There are indeed places that would be universally regarded as “a place to which the public have access”, such as a street, a park, common land, a public house, an A&E department of a hospital, and there are places that would be regarded as private places, such as a private home, a private garden, a hospital ward, an office, etc.
There are also places which are more difficult to categorise, such as a communal area in a block of flats, or a residential barge or houseboat. But the overarching rule in this case is “location, location, location”.
I am confident that the police can happily continue to detain people under Sec.136 found in a tent, a bivouac, a car, a van, an ambulance, or a canoe, providing that object is in “a place to which the public have access”.
And the only thing stopping them would be a complaint to the courts resulting in case law that defines once and for all what actually constitutes “a place to which the public have access”.


  1. Could the same ambulance also be a 'place of safety'?

    1. No, for the same reason, as it is not a "place".

  2. There has been a rise in the paramedics getting the police to remove people from their homes with possible mental health issues by claiming lack of capacity. Recently a patient with a history of minor self harm while intoxicated was handcuffed and after a scuffle was dragged from the house and brought to the Emergency Department in the back of a police van with 3 officers and a paramedic. A response that with hindsight was completely out of proportion to the situation. It would be great to read your thoughts on when it is appropriate to use the capacity act in this way to circumvent the need for a section 135 assessment.

    1. Is is never appropriate because it is illegal.

  3. Surely a car is a place to which the public do not have access. We have had a situation where a person has been placed under a Section 136 whilst sitting in the back of a police car. I'd like to see someone climb into a police car and then persuade them that they have a public right of access to be there! Similarly surely with an ambulance. I disagree with the person above. Surely a vehicle is a place or am I getting too philosophical?

    Also I think a place can change it's status depending on different factors: two examples:

    We had a scenario where we assessed someone in a daycentre that was open to the attendees from 12.00pm to 4.00pm.

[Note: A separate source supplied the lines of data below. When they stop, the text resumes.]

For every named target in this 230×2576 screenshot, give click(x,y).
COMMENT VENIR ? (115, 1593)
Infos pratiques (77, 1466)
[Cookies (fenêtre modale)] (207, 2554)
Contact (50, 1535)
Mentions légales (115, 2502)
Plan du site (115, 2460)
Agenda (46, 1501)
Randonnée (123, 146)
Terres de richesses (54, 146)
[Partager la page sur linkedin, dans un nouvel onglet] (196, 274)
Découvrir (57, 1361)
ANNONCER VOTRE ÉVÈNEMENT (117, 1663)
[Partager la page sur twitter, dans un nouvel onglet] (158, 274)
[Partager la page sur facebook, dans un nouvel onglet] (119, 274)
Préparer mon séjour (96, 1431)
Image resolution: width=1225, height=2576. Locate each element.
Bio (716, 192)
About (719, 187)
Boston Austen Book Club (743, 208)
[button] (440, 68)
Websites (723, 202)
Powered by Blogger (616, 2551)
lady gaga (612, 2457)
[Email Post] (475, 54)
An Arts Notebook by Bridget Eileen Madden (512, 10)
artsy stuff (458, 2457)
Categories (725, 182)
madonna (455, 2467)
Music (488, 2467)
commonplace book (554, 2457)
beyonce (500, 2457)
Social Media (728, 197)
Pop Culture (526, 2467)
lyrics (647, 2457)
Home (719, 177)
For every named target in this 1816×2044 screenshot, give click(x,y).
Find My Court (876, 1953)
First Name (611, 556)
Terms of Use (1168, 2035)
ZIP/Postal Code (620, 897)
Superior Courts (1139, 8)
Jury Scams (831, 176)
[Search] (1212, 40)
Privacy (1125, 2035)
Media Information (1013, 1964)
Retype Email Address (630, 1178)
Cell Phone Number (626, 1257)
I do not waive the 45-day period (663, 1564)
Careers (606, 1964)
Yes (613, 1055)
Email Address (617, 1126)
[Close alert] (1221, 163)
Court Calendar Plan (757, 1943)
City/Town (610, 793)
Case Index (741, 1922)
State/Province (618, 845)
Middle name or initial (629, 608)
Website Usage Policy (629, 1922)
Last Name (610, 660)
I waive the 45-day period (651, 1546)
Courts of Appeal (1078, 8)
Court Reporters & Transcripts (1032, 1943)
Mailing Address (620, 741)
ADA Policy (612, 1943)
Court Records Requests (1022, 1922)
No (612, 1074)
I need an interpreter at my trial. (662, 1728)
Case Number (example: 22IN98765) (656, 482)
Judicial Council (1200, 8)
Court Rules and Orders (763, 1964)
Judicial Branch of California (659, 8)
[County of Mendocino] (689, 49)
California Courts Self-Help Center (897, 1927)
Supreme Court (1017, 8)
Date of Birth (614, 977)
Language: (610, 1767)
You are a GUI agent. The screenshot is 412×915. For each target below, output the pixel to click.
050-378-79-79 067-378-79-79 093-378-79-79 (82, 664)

We completed the assessment at 11.00am (they had been asked to attend early to see us) At this time of day we decided it was not a place to which the public had access so I obtained a S135(1) warrant to give the police powers to act if necessary.

    On another occasion we were assessing a street homeless woman sleeping in an area cordened off for building work. They had stopped the building work because of her presence. I ensured the day before the assessment that they had removed the corden. This in my opinion changed the location back to a 'place to which the public had access' thus enabling the police to use the powers under S136 if necessary and avoiding the need for a S135(1) warrant.

  4. Whilst I agree with you Masked AMHP in your 'feeling' abut motor vehicles including ambulances I would have thought the law is unclear unless there is some case law that clarifies the uncertainty.